Having purportedly reconciled the two decisions, the Court in Mercato summarised the relevant principles (at §26) as follows:

  1. It was possible for an implied contract (“a horizontal contract”) between two persons who had not engaged directly with each other to exist where each of those persons had a separate contract (“a vertical contract”) with the same third party committing them to abide by particular rules laid down by that third party;
  2. Whether such a contract arose would ‘depend on the facts and circumstances of each alleged party’s entry into the vertical contract in question and the nature of their dealings with the other parties. A careful and fact sensitive analysis of the particular circumstances will be required’;
  3. Engagement in ‘activities related to a particular sport’ did not ‘without more and inevitably amount to an agreement to be bound by the rules of the governing body of that sport’, let alone ‘to horizontal contracts with all others engaged in that sport’;
  4. Nonetheless, ‘accession to such rules’ could ‘in appropriate circumstances give rise to such horizontal contracts with other participants in the sport.’

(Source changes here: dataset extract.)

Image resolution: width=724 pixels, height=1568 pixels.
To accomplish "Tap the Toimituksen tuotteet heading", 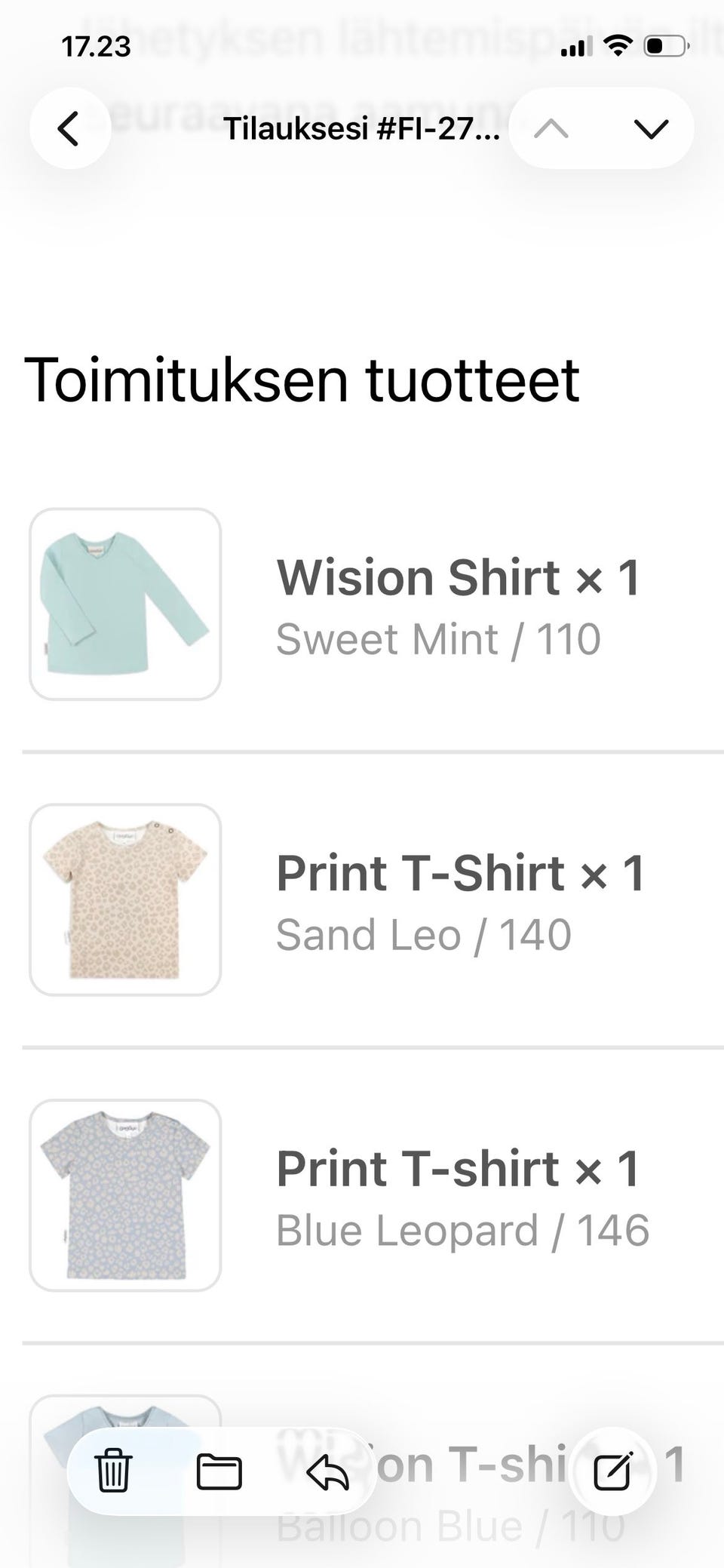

Distinguishing off-pitch commerce from the playing of sport

When would these “appropriate circumstances” be made out? In an important passage at §42 of the judgment the Court said the following:

In many cases the court will readily conclude that there were both vertical contracts with the relevant governing body and horizontal contracts with other participants. Thus those engaging in a sporting event organised under the auspices of a particular governing body are likely to be held to have agreed with those organising the event to be bound by the rules of that body and to have entered horizontal contracts to the same effect with the other participants.

However, such a conclusion will be less readily reached the further removed the activity in question is from the actual playing of the sport concerned. The conclusions which can be drawn from the actions of a footballer in putting on his or her team’s strip and walking on to the pitch in a match organised by the Football Association are not necessarily appropriate when considering the same footballer’s business dealings even when those dealings relate to his or her professional career.

In my judgment the further removed the relevant activities are from the physical playing of a sport the more care is needed in considering whether persons involved in those activities have acceded to the rules of the relevant governing body and whether horizontal contracts incorporating those rules are to be implied between such persons and the other participants in those activities.’    

The Court accordingly drew a distinction between the playing of sport and off-pitch commerce, and considered that distinction relevant both to:

  1. The ease with which a vertical contract with the FA would be implied; and
  2. The ease with which, thereafter, a horizontal contract with other participants would be implied.

Judgment on the facts

The Court then identified two issues for itself:

  1. Was Mercato bound by a vertical contract with the FA?
  2. If so, did a horizontal contract arise between Mercato and Everton FC requiring the dispute to be submitted to a Rule K arbitration?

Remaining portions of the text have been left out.